BEGIN Passage

Plaintiff now appeals, arguing the trial court committed evidentiary error in relying on the privilege set forth at section 409 of title 23 of the United States Code section 409 (section 409) to preclude admission of a document in which defendant acknowledged the subject intersection was hazardous. Plaintiff also contends defense counsel committed numerous acts of misconduct during trial.

We conclude the trial court correctly found the document was privileged and there was no prejudicial misconduct. We therefore affirm.


On the morning of October 1, 2012, plaintiff, a sophomore at Crenshaw High School, was walking to school. While crossing West Slauson Avenue (a four-lane street) in a marked crosswalk, plaintiff was struck by a car. She suffered multiple injuries, including broken bones in her leg that required corrective surgeries. Plaintiff filed this action against defendant and the driver of the car that struck her. The driver was not a party to the trial below and is not a party to this appeal.

Plaintiff alleged the intersection of West Slauson and 11th Avenues in the city of Los Angeles constituted a dangerous condition of public property. Plaintiff further alleged defendant had installed a traffic signal at the intersection but had failed to timely complete the installation, such that it was not operable on the day plaintiff was struck.

Plaintiff obtained discovery concerning a 2007 incident at the same intersection that involved a pedestrian fatality, as well as documents related to defendant's investigation of that incident and its subsequent application in 2008 for federal funds to improve the intersection pursuant to the Highway Safety Improvement Program (HSIP). Federal funds were provided to install the traffic signal but installation of the signal was not complete by the date of plaintiff's injuries.

Relying on the privilege codified at section 409, defendant objected to production of its application for HSIP funds. Plaintiff moved to compel. The trial court denied plaintiff's motion, finding the application was protected from discovery by section 409.

The case proceeded to a jury trial in February 2018. Defendant moved in limine to preclude admission of the application for HSIP funds at trial, again relying on section 409 as well as the pretrial discovery order. Defendant did not seek to preclude admission of any of the attachments to the application such as traffic collision reports. The court granted defendant's motion, finding defendant's application for HSIP funds was privileged under section 409 and therefore inadmissible.

Plaintiff's counsel obtained an order from the trial court finding plaintiff unavailable to testify due to mental illness and allowing excerpts from her deposition testimony and written discovery responses to be read into the record.

END Passage

### What to work on
**a.** Repeat the portion of the court opinion that begins at the words containing "Relying on the privilege codified" and ends after "and therefore inadmissible.".
**b.** Write the next part of the court opinion on the pedestrian's appeal, starting after its last sentence.
The material after this court opinion is separate from it.

BEGIN Records supplied

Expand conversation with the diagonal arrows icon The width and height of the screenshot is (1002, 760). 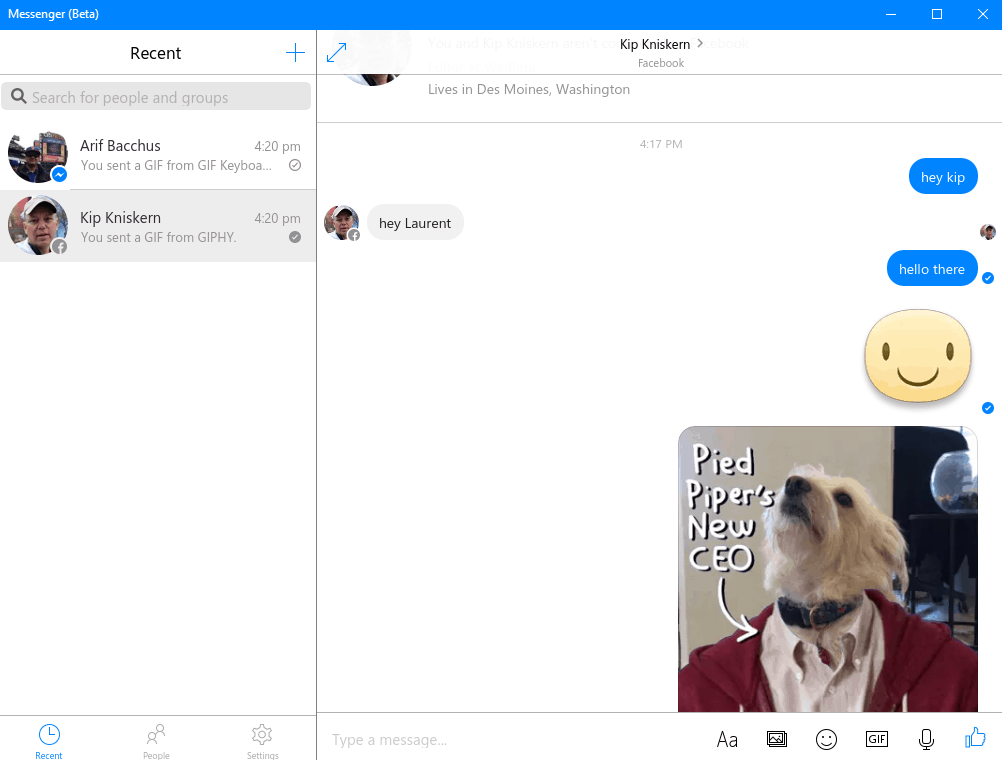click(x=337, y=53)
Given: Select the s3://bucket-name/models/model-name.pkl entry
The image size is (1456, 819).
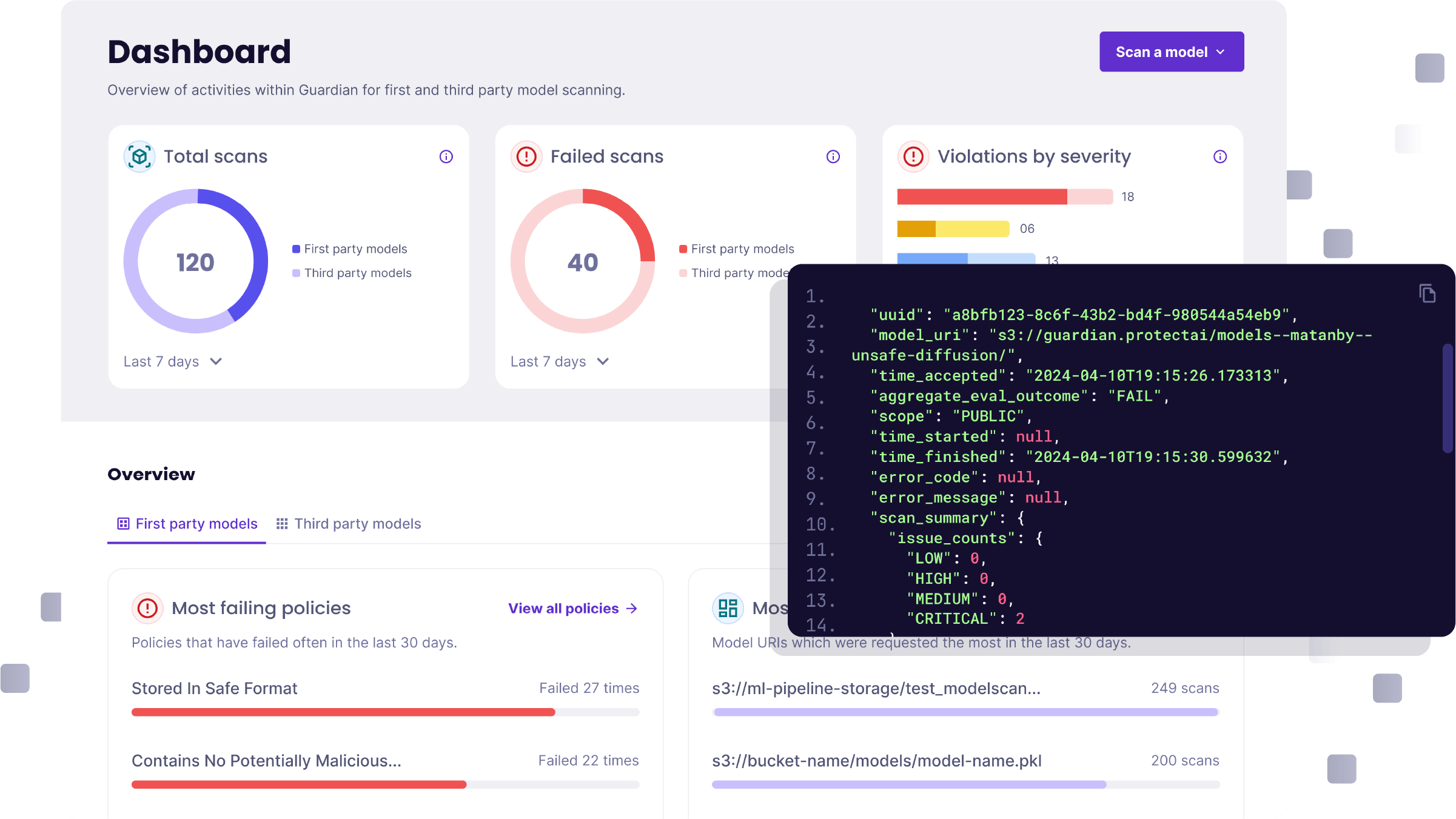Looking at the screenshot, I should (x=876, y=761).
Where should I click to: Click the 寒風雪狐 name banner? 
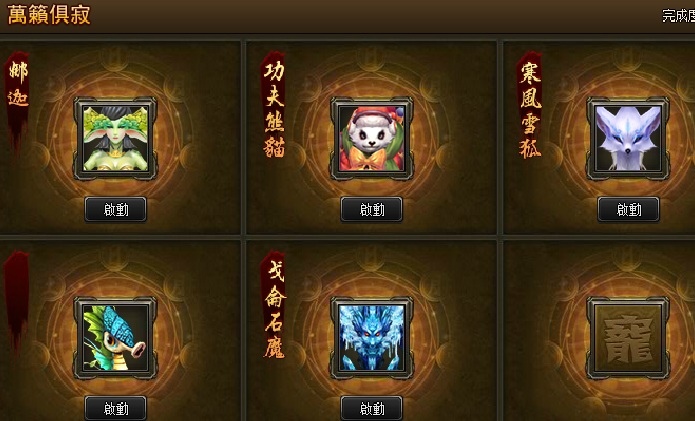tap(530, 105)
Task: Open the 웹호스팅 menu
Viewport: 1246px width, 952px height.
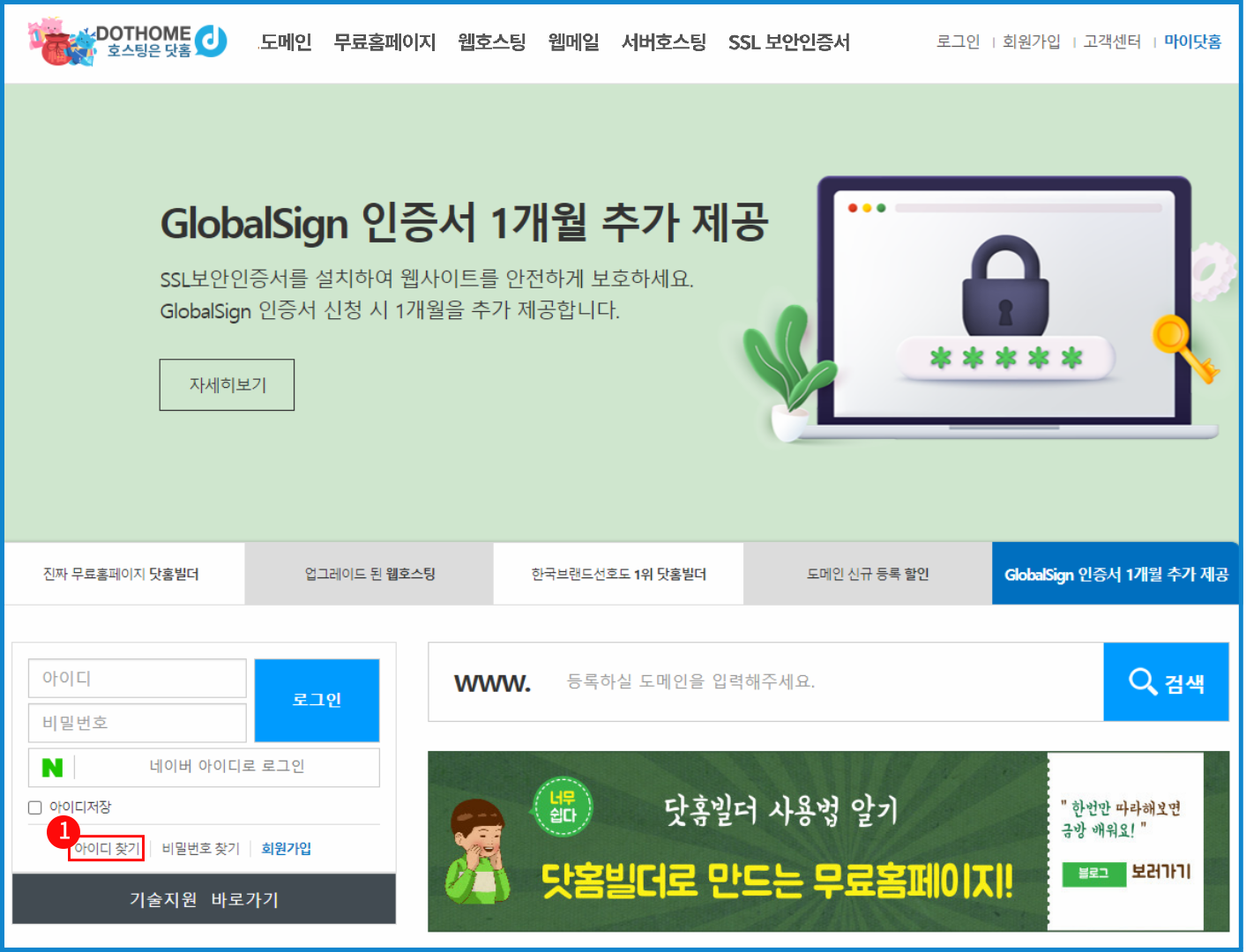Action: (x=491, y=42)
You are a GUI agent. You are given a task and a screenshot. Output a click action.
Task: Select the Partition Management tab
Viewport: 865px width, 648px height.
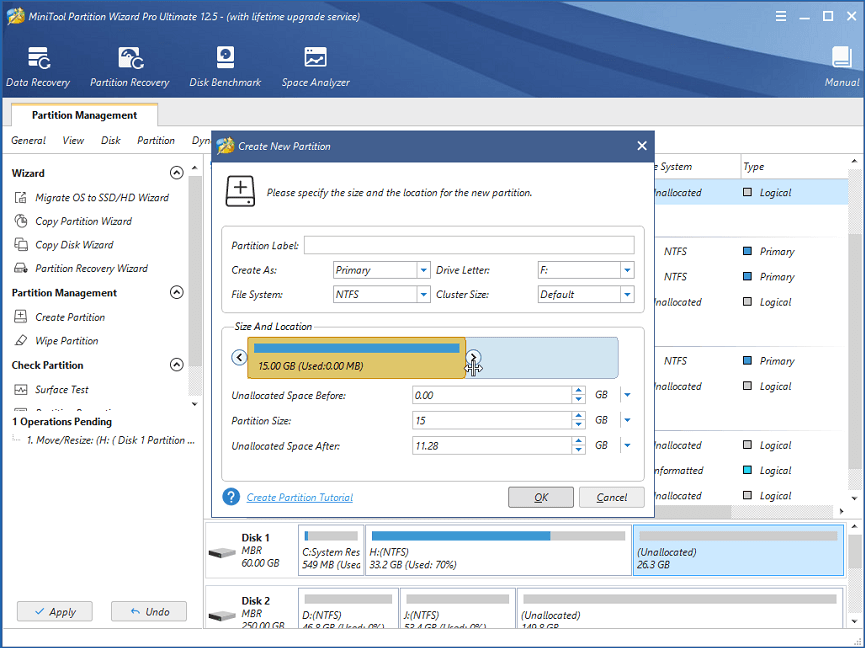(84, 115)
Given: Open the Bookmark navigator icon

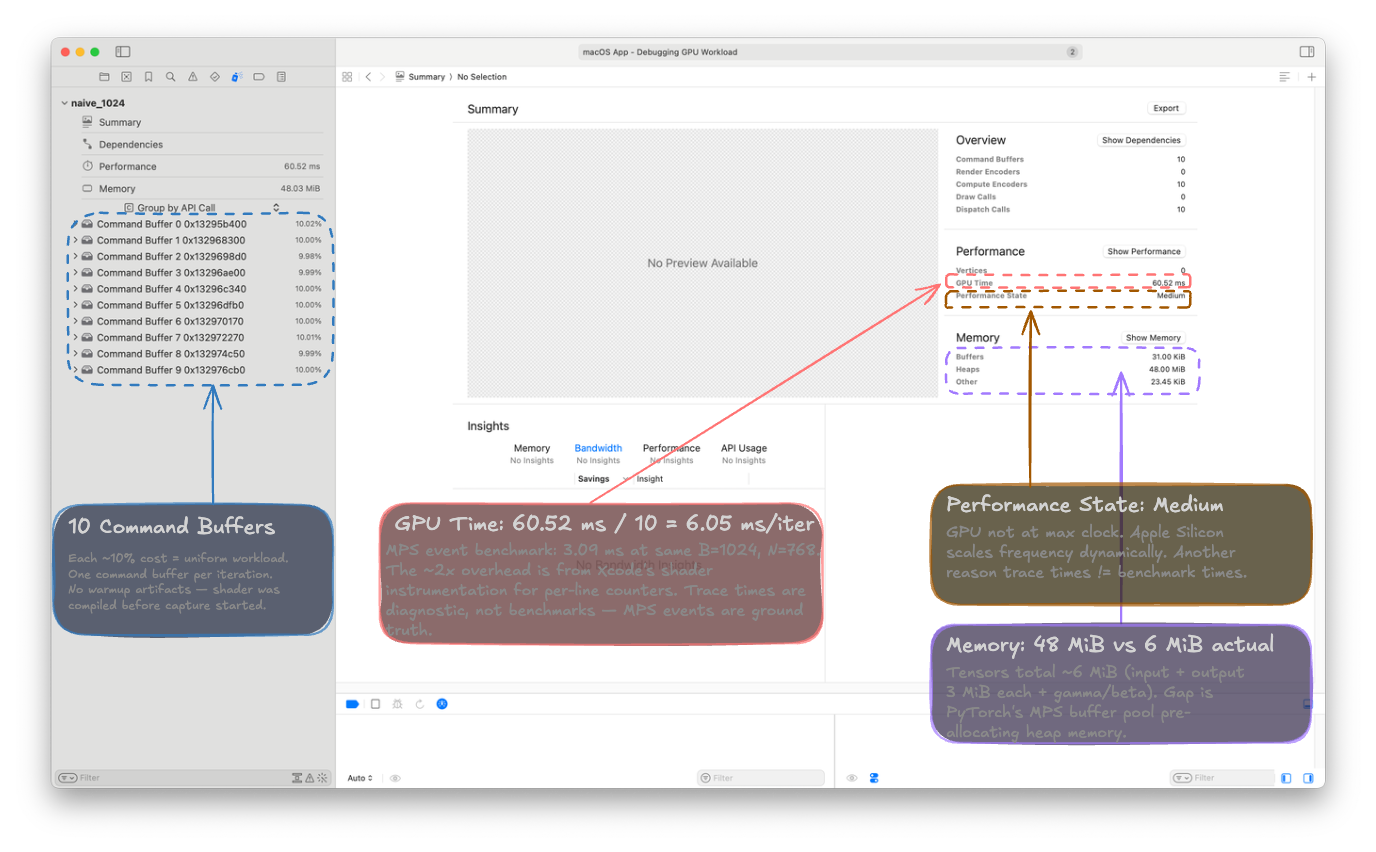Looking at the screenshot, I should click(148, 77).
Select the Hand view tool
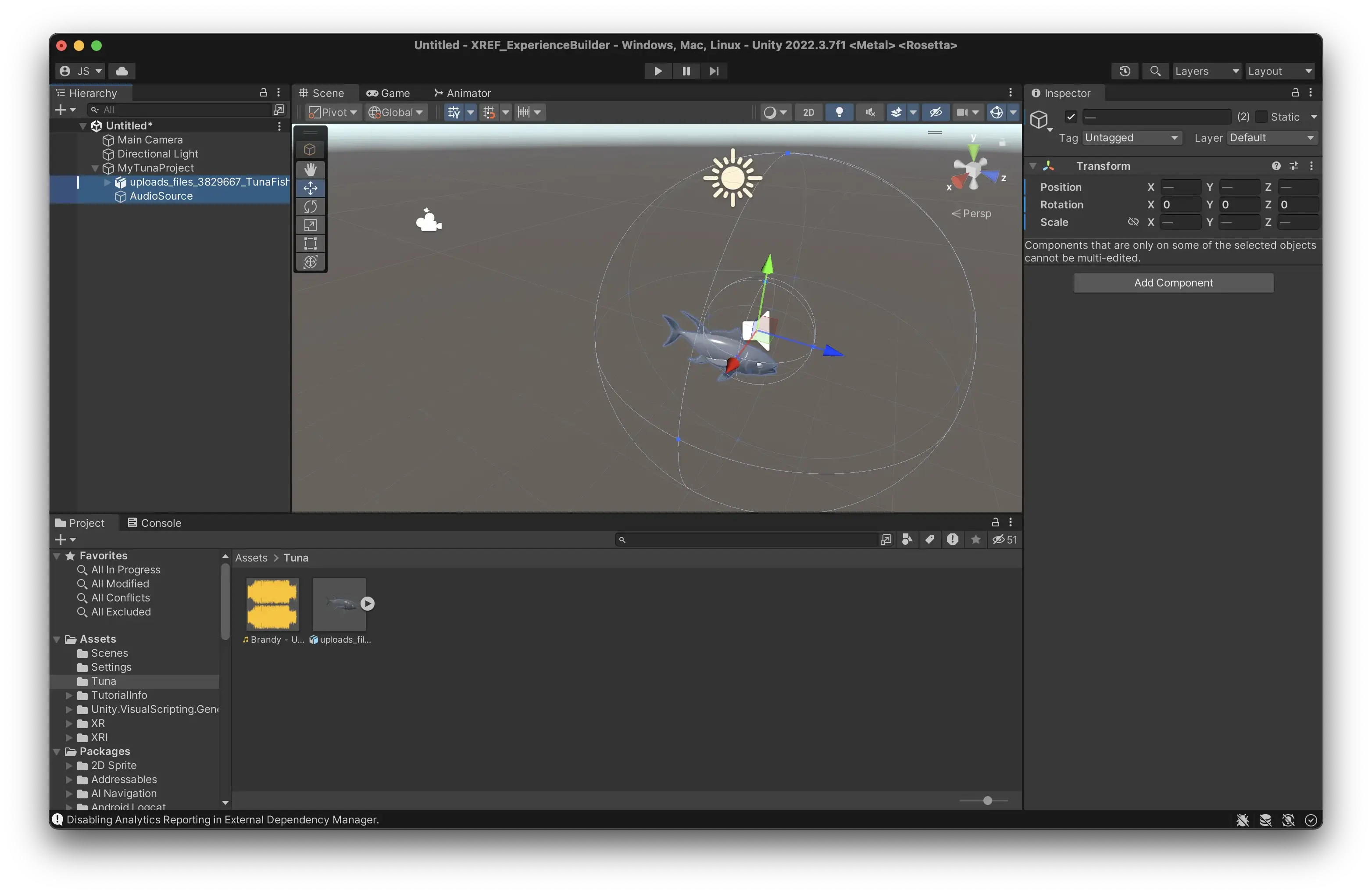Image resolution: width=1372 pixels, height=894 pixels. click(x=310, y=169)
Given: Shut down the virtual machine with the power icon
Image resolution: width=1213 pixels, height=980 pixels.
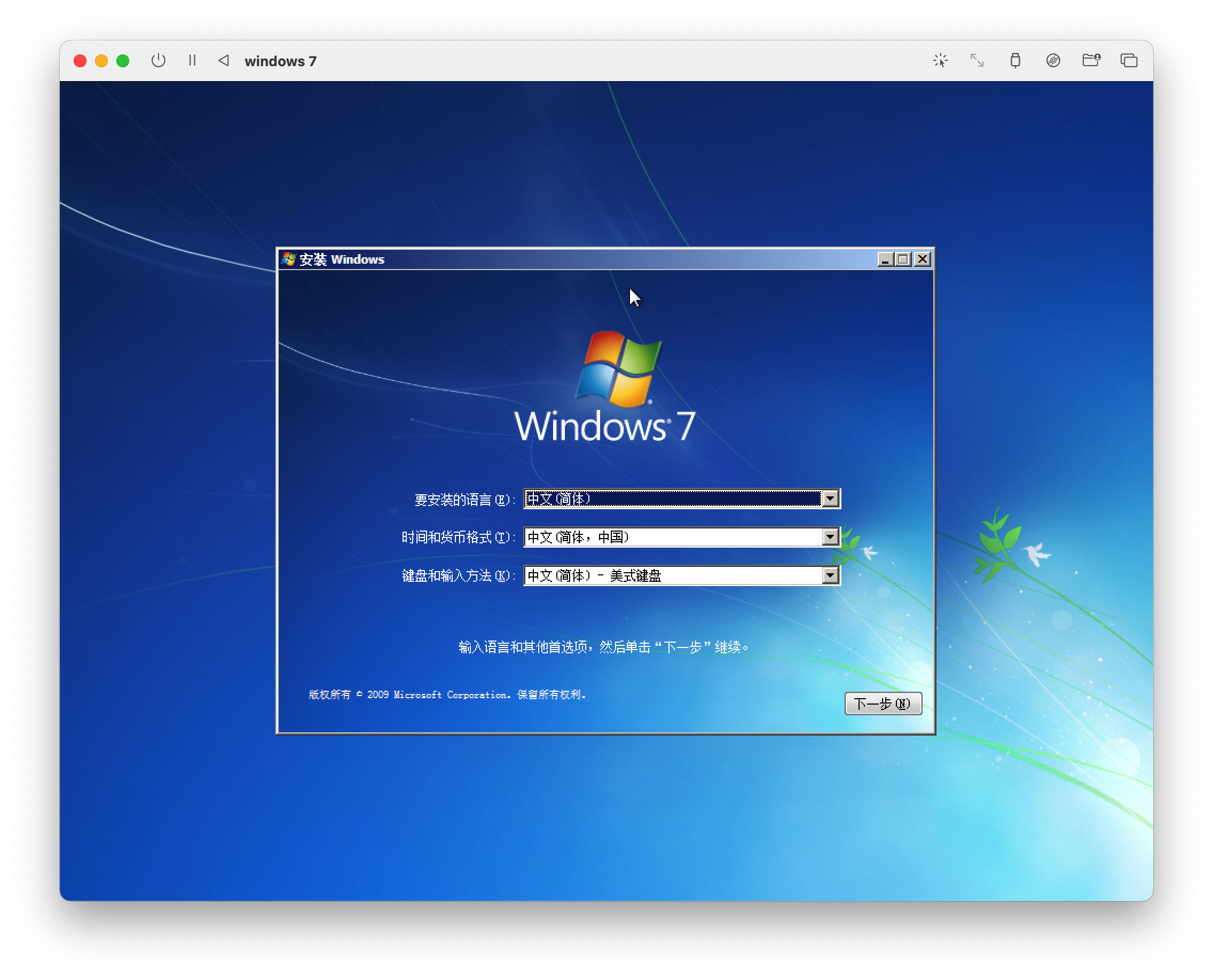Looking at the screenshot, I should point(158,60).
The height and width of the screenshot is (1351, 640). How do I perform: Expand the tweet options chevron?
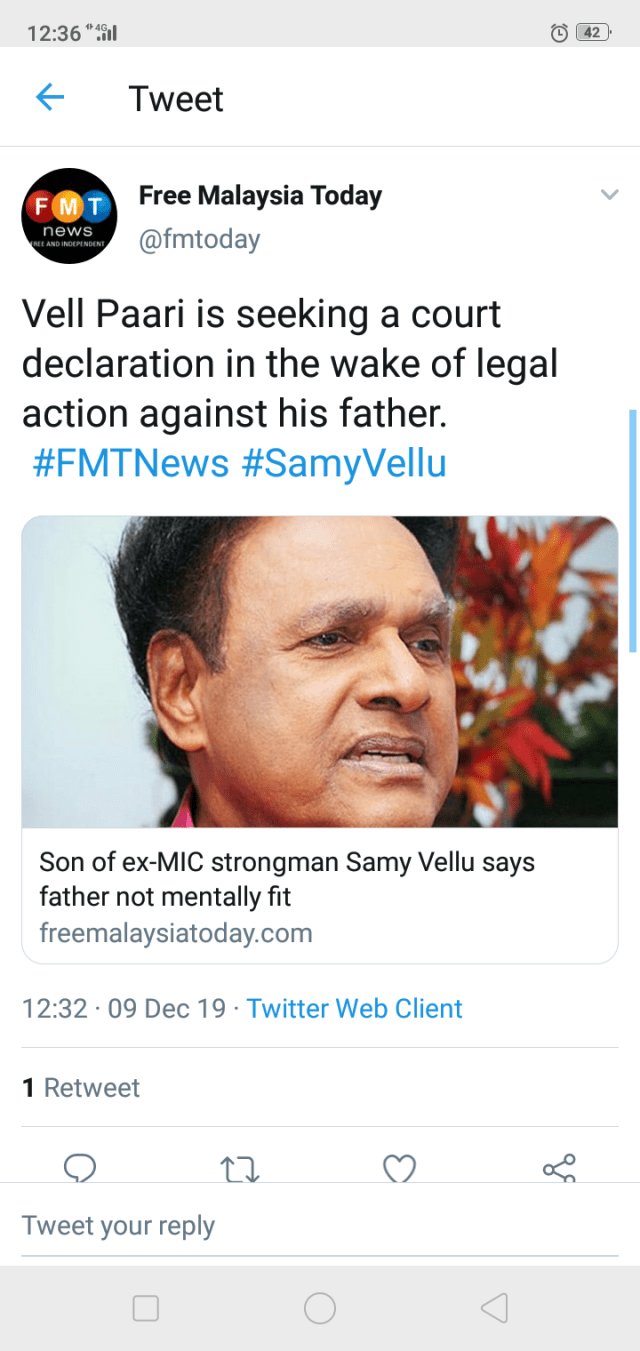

END Records supplied

### Answer set
**a.**
Relying on the privilege codified at section 409, defendant objected to production of its application for HSIP funds. Plaintiff moved to compel. The trial court denied plaintiff's motion, finding the application was protected from discovery by section 409.

The case proceeded to a jury trial in February 2018. Defendant moved in limine to preclude admission of the application for HSIP funds at trial, again relying on section 409 as well as the pretrial discovery order. Defendant did not seek to preclude admission of any of the attachments to the application such as traffic collision reports. The court granted defendant's motion, finding defendant's application for HSIP funds was privileged under section 409 and therefore inadmissible.

**b.**
From the deposition excerpts, the jury learned plaintiff had walked the same route to school many times, which included crossing the intersection at West Slauson and 11th Avenues where she was hit by the car. It was sunny and clear on the morning she was hit. Plaintiff waited at the curb for a break in traffic. She recalled looking in both directions before stepping off the curb and did not see any cars approaching. She recalled a boy on a skateboard traveling ahead of her in the crosswalk. Plaintiff was walking in the marked crosswalk and was almost to the center of Slauson when she was struck by the car. She did not see the car at any time before it hit her. She admitted having a cell phone with her but said “[i]t was put up in [her] bag” at the time.

Certain portions of plaintiff's written discovery responses were read into the record, including her admission she believed the driver of the car that hit her had been negligent in failing to yield the right of way to her.

Evidence was presented concerning the 2007 incident at the same intersection that resulted in the death of a Crenshaw High School student. Defendant presented employee witnesses who testified about the postaccident investigation of that incident, their review of traffic flows at the intersection, the initial consideration of a “smart crosswalk,” and defendant's eventual decision to proceed with installation of a traffic signal. Defendant presented testimony concerning the receipt of HSIP funds in June 2008 for the installation of the signal, as well as the various procedural steps that had to be completed before the construction project could be undertaken. Construction of the signal was eventually completed in February 2013, and the signal became operational in March 2013, about five months after plaintiff was injured.

Both parties presented expert testimony regarding the design features of the intersection. Both experts described the intersection as a “mid-block” intersection, meaning an intersection between two signalized intersections. Plaintiff's expert, Edward Ruzak, stated his opinions about the aspects of the intersection that made it dangerous for pedestrians like plaintiff, including its close proximity to a signalized intersection. Defendant's expert, David Royer, stated his opinion that just because the safety of the intersection could be improved by the addition of a traffic signal did not mean the intersection was unreasonably hazardous without a signal.

The jury returned a verdict in favor of defendant, answering “No” to the first question on the special verdict form: “Was the property in a dangerous condition at the time of the incident?”

Judgment was entered in defendant's favor on March 21, 2018. Plaintiff's motion for new trial was denied.

This appeal followed.


1. The Evidentiary Ruling

Plaintiff contends the trial court erred in precluding admission of defendant's application for HSIP funds. She maintains the application was not cloaked by the privilege set forth at section 409 and even if it was, defendant waived the benefit of the privilege by placing the application in issue as a defense. Plaintiff argues the ruling was prejudicial because it allowed defendant to conceal from the jury its admission that it believed the intersection was hazardous while simultaneously allowing defendant to argue it had acted reasonably by making efforts to improve the safety of the intersection. We disagree.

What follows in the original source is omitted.